Beginning at the line that contains "Given: Click the", transcribe every line up to the last one in the material below. Include no other lines.

(DATA FOR PROCESSING begins)

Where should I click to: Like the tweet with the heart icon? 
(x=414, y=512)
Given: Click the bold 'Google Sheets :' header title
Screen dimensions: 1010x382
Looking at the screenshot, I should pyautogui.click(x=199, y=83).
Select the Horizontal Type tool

(DATA FOR PROCESSING ends)

YOUR SOLUTION ->
Given: Click the bold 'Google Sheets :' header title
Screen dimensions: 1010x382
Looking at the screenshot, I should pyautogui.click(x=199, y=83).
Select the Horizontal Type tool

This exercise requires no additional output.